▶ **Quoted passage**
━━━━━━━━━━━━━━━━

C2: Sustainable development

11/2/2010 // Deputy Permanent Representative, Ambassador Tine Mørch Smith, presented Norway's statement to the General Assembly's Second Committee on Sustainable Development.

Chair,

Norway will focus its intervention on three aspects of sustainable development - biological diversity, climate change and sustainable forest management, and disaster risk reduction.

Norway welcomes the positive outcome of the Nagoya conference. The Conference of the Parties to the CBD, which came to a close last week in Japan, emphasised the crucial importance of reducing the rate of loss of biological diversity. Ensuring food security through the conservation of biodiversity is an important weapon in the global fight against poverty and climate change.

We need to strengthen the science-policy interface on biodiversity and ecosystem services. Norway thus welcomes the agreement reached in June in Busan, Republic of Korea, to establish an Intergovernmental Platform on Biodiversity and Ecosystem Services (IPBES). The High Level Event on Biodiversity endorsed this agreement, and we hope the General Assembly will do the same, preferably before the International Year of Biodiversity comes to a close.

Chair,

Sustainable forest management is an important element in the overall effort to reduce carbon emissions and foster equitable long-term development. As such, emissions from deforestation and forest degradation should be included in a new global agreement under the UN Framework Convention on Climate Change (UNFCCC).

━━━━━━━━━━━━━━━━

▶ **Data provided**
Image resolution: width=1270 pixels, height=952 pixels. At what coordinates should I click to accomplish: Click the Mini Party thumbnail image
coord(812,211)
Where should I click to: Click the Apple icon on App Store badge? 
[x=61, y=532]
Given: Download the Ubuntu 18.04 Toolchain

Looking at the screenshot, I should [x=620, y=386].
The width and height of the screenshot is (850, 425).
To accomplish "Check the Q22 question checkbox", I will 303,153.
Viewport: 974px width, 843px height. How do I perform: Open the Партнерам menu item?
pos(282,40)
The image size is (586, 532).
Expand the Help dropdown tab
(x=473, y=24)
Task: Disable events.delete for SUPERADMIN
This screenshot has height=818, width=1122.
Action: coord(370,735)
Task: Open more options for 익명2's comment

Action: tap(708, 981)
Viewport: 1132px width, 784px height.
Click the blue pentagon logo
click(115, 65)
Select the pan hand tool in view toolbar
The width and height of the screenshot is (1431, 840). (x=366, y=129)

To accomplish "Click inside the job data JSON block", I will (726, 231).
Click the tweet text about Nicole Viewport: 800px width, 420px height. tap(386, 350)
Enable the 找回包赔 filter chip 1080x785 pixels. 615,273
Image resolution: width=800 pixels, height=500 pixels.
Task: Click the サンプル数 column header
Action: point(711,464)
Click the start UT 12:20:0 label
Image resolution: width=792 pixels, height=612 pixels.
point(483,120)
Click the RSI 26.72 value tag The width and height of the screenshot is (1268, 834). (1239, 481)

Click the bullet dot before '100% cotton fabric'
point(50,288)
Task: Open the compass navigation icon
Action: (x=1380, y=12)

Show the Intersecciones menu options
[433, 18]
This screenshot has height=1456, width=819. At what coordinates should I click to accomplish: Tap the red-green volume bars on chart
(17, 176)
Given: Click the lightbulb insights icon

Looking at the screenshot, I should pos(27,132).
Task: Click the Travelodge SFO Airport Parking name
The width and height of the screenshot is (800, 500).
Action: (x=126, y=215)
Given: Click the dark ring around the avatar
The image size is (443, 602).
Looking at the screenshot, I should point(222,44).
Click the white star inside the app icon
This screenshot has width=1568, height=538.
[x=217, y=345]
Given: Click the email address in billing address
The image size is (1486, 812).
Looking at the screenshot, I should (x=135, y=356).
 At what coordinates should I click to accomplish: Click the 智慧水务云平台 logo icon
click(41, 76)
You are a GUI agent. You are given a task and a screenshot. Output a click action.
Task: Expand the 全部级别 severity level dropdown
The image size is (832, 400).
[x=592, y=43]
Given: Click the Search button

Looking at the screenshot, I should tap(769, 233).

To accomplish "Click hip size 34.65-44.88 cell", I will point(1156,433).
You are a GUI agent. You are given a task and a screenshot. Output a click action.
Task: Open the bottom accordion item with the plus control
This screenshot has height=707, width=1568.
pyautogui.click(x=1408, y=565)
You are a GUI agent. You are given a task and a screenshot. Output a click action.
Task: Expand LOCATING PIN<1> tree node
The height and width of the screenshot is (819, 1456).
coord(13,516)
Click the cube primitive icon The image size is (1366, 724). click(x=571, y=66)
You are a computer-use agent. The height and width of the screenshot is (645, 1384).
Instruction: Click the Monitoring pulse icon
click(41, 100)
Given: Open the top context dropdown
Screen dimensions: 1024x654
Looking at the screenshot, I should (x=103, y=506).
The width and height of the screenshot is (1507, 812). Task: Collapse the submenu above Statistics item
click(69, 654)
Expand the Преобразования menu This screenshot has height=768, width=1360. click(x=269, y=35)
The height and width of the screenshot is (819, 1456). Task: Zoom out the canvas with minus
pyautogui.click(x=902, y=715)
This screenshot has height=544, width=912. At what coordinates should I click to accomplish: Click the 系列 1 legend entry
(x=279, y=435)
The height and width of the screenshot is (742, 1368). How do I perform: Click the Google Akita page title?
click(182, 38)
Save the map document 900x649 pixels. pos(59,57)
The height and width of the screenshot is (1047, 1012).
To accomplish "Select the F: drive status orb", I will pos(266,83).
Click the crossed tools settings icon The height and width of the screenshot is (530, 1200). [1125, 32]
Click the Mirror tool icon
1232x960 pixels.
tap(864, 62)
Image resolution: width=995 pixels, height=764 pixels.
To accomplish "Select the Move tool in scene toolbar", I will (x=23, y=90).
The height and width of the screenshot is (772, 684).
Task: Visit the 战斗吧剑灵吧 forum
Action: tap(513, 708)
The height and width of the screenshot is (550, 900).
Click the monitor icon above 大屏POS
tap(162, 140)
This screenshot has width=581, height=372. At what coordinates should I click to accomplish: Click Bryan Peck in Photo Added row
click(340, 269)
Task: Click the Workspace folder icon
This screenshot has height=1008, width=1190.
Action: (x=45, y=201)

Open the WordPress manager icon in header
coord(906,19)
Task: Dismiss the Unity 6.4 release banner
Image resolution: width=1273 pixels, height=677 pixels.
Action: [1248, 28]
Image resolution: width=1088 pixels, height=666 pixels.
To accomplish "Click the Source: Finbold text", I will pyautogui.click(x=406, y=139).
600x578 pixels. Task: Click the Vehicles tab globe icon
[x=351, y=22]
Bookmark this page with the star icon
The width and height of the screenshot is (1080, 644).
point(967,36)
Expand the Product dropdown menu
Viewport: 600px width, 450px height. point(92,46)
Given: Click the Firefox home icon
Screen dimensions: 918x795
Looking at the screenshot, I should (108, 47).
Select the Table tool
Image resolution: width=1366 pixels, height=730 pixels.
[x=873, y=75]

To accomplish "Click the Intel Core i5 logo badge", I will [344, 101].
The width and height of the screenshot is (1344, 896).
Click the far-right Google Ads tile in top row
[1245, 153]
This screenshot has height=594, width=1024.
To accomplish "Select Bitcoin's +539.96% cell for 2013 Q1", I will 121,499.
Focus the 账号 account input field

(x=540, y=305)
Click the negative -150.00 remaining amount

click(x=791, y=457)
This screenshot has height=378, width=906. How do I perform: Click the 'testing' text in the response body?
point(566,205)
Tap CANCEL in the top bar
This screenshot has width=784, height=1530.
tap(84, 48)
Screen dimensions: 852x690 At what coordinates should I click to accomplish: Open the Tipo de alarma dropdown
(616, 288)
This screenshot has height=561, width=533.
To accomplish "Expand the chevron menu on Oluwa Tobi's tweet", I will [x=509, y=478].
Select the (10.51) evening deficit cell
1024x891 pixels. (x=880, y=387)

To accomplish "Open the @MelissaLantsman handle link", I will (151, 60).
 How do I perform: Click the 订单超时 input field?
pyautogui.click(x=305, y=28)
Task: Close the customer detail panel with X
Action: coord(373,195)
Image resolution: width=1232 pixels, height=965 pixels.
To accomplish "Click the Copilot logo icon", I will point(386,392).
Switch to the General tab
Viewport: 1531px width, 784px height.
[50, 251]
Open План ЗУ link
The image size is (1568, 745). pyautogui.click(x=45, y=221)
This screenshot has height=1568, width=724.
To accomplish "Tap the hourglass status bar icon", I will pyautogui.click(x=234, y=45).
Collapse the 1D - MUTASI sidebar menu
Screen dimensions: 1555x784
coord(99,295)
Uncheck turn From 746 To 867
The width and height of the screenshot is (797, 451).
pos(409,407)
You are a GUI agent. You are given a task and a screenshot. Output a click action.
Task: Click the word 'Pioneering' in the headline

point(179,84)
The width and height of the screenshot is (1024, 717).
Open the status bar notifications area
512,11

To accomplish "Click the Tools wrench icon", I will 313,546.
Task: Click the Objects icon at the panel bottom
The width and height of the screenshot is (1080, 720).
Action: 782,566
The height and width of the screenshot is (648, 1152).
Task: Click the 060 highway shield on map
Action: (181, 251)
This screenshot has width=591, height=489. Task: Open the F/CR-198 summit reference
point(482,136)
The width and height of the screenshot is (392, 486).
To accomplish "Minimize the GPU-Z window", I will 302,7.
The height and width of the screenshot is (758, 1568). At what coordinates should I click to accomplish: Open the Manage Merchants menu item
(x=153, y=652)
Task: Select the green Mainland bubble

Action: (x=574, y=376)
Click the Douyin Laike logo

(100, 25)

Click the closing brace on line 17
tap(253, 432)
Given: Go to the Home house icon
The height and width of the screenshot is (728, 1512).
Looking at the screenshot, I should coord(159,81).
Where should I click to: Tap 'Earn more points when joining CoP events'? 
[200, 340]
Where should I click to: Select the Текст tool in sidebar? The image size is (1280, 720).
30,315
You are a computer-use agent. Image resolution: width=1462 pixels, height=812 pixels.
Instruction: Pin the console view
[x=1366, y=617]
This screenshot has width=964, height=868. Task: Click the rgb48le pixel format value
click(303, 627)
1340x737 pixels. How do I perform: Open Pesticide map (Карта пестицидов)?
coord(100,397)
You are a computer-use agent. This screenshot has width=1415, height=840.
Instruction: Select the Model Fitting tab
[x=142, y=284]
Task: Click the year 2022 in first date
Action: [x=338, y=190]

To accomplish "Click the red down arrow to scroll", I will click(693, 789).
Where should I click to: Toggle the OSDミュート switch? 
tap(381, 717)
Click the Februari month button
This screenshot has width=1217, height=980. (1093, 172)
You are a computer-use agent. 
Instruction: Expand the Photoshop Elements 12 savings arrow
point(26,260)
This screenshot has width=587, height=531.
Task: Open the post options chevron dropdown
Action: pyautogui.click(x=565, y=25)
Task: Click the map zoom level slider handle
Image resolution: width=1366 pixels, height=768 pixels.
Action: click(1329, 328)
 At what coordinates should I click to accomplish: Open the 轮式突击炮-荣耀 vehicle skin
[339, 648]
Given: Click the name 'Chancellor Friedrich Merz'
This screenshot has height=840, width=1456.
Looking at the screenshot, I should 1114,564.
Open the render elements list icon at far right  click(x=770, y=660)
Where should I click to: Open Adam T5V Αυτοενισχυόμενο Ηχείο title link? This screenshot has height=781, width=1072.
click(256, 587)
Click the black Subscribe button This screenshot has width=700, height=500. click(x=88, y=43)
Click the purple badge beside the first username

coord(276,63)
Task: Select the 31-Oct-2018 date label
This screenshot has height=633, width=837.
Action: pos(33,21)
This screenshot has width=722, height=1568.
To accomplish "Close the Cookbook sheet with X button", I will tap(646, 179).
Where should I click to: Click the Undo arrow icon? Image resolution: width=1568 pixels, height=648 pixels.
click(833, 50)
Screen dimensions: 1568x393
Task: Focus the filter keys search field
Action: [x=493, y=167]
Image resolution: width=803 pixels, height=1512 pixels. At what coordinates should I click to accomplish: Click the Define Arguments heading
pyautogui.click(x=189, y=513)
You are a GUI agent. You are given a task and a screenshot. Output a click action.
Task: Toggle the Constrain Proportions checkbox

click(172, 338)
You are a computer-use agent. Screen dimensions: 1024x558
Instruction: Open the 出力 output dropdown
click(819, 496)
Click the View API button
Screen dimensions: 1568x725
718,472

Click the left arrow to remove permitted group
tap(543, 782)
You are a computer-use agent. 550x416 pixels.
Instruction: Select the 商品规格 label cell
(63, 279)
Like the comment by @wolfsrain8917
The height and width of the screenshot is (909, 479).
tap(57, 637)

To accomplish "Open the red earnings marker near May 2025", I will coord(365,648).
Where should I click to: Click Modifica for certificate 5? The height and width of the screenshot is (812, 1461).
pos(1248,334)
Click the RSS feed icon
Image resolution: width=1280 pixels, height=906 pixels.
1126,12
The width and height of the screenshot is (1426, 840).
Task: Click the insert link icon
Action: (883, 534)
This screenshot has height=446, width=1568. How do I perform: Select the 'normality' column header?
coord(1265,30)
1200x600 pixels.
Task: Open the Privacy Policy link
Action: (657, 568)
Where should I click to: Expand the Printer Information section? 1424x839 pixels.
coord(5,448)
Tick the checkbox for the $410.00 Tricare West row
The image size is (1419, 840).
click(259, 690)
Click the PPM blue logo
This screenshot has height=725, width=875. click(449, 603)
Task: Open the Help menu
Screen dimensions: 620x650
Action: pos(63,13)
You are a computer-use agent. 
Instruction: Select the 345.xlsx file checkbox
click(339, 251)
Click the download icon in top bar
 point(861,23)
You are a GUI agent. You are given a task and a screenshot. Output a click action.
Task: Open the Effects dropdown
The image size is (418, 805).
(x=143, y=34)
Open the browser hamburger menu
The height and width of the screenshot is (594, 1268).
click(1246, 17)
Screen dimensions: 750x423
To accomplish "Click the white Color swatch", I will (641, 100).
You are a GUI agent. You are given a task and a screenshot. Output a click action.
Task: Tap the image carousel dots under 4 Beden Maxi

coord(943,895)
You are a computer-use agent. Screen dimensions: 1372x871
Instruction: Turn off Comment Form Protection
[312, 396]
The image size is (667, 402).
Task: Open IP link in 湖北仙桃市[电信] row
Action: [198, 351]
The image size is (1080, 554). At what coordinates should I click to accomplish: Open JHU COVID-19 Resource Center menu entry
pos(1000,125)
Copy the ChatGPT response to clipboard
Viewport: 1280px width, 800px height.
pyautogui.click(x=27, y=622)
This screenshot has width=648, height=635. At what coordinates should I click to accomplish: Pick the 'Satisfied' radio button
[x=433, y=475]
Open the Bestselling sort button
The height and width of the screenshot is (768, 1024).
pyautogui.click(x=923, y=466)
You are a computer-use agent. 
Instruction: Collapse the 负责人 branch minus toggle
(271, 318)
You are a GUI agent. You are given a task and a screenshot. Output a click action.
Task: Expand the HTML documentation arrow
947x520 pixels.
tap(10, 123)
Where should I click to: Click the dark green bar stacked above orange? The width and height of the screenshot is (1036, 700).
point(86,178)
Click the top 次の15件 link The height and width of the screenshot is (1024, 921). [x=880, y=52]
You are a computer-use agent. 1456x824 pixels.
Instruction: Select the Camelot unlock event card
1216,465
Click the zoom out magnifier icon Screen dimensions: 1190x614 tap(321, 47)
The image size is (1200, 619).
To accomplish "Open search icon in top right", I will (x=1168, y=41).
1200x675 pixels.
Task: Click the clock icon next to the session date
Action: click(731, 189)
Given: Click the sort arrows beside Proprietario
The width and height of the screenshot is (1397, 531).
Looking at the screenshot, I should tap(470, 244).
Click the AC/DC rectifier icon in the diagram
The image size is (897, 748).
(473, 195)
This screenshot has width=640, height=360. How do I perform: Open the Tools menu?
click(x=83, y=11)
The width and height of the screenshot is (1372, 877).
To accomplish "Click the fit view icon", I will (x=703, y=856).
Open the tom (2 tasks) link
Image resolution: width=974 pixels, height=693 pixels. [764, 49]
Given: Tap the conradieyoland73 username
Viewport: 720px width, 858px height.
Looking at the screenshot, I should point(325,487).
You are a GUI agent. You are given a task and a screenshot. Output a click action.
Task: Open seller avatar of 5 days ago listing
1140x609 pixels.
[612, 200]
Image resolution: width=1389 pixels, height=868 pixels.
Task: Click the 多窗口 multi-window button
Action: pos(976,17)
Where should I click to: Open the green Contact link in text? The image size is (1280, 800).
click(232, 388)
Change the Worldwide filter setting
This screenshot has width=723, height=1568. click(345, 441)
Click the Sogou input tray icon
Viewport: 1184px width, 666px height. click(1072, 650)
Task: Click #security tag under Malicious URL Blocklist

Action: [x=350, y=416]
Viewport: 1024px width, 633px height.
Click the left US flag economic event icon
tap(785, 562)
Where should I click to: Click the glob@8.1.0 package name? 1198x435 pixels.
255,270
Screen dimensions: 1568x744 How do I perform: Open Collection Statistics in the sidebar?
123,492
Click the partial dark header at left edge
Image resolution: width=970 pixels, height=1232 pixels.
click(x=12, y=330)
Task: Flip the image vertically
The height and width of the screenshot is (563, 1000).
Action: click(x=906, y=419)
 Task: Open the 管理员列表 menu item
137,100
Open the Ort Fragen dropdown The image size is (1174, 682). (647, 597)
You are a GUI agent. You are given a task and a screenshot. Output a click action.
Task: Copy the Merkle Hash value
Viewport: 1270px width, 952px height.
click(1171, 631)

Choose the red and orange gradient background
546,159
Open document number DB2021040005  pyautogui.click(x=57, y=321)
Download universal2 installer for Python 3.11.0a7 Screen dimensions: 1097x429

━━━━━━━━━━━━━━━━

▶ **Tasks to complete**
[1] Please say whether each statement agrees with the Norway statement on sustainable development. Answer yes or no, and quote the deciding words from the text. (a) The Nagoya conference took place in Japan. (b) The agreement to establish IPBES was reached in Nagoya. (c) Norway holds that emissions from deforestation should be left out of a new global agreement under the UNFCCC.
[2] Carry on the Norway statement on sustainable development, starting after its last sentence.
You can set the entries aside.

▶ **Activity answers**
[1]
(a) Yes: "which came to a close last week in Japan"
(b) No: "the agreement reached in June in Busan, Republic of Korea"
(c) No: "emissions from deforestation and forest degradation should be included in a new global agreement under the UN Framework Convention on Climate Change (UNFCCC)"

[2]
It was an honour for Norway to host the Oslo Climate and Forest Conference in May, which established the REDD+ Partnership. The Partnership Document has now been adopted by 67 countries.

The purpose of the Partnership is to get effective, transparent and coordinated fast-start action on REDD+ started and financed while UNFCCC negotiations continue. We will focus on actions, and promote an agreement on REDD+ in Cancun.

Chair,

We can expect a higher frequency of natural disasters, like the flood in Pakistan or the earthquake in Haiti, in the years to come. This is partly due to the effects of climate change, urbanisation in disaster-prone areas and destruction of natural coping mechanisms. Climate change adaptation measures must therefore be better integrated with disaster risk reduction in our sustainable development efforts.

Thanks to important research on extreme weather and natural disasters, we can predict where and when the next event will occur. However, there is still a gap between this knowledge and what we actually do to mitigate the effects of disasters. Building capacity on prevention and response in the countries and regions that are most affected is key to saving lives. Much is being done within this field, but the efforts are still too fragmented.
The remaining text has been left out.